4Le premier livre intitulé Democrazia e consultazione on line et publié en 2007 en italien est resté, faute de traduction en français, très peu connu en France. Son auteur, Marilena Macaluso, est une jeune sociologue de l’Université de Palerme dont les recherches portent sur la « démocratie électronique » promue par les institutions publiques. Récemment, elle a étudié la participation électronique comme moyen d’inclusion des immigrés (Macaluso, Tumminelli, 2011). La seconde publication, Démocratie Internet. Promesses et limites de Dominique Cardon, parue en 2010, a atteint un public bien plus large grâce à une couverture médiatique importante. Dominique Cardon, lui aussi sociologue, s’intéresse davantage aux transformations de l’espace public sous l’effet des Technologies de l’Information et de la Communication (TIC). Il est auteur de plusieurs articles sur les réseaux sociaux (Cardon, 2011) et a récemment (co)signé un livre intitulé Médiactivistes (Cardon, Granjon, 2010). Outre que la lecture de ces ouvrages permet de faire le point sur l’évolution des connaissances et sur l’orientation des recherches concernant la participation politique sur Internet, elle permet d’identifier deux conceptions de la participation politique en ligne.
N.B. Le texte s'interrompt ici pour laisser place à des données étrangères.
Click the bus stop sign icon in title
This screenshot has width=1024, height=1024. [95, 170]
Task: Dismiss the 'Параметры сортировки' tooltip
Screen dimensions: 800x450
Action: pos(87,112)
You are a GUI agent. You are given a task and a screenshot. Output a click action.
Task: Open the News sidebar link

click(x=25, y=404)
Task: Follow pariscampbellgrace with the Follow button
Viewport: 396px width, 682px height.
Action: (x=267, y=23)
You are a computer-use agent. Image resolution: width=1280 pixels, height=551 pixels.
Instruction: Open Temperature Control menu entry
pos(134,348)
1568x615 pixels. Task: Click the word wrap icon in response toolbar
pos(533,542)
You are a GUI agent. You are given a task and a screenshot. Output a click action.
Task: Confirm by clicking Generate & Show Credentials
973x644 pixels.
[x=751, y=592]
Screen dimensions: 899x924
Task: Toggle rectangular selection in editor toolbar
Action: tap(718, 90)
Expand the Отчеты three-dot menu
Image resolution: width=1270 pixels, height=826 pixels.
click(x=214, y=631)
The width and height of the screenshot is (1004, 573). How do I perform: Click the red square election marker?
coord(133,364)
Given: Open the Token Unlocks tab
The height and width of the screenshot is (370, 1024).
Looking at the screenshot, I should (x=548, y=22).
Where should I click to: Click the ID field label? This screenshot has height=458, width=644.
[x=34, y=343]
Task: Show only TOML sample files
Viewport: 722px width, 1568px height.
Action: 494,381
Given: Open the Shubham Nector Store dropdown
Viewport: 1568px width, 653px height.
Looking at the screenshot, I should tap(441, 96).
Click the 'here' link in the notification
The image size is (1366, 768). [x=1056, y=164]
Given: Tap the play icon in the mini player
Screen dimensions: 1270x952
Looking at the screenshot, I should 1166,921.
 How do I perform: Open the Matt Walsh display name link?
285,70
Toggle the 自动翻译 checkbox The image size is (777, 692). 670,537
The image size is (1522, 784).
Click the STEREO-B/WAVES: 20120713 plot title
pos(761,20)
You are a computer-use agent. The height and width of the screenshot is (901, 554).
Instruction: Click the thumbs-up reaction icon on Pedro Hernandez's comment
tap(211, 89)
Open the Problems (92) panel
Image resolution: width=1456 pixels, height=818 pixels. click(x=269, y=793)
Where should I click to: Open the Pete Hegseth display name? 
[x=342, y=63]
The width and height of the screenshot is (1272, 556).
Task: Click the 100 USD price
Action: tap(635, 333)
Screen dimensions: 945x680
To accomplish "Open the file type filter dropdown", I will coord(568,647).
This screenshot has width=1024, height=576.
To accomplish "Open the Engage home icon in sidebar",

Internet : outil de la participation « institutionnalisée » ou réalisation de la « contre-démocratie » ?
5Les relations entre Internet et la crise de la démocratie représentative constituent le point commun des deux livres. Bien qu’ils le formulent différemment, les deux auteurs partent du même constat initial. Macaluso, comme de nombreux autres chercheurs, constate un déclin des formes traditionnelles de la participation politique (l’abstentionnisme électoral, l’affaiblissement des mouvements sociaux et des partis politiques) et souhaite examiner de façon critique une réponse technologique possible à ce fait (p. 13). Cardon ne mentionne pas explicitement la « crise de la représentation » ; néanmoins cette vision sous-tend sa réflexion quand il prône Internet comme « un laboratoire, à l’échelle planétaire, des alternatives à la démocratie représentative » (p. 7).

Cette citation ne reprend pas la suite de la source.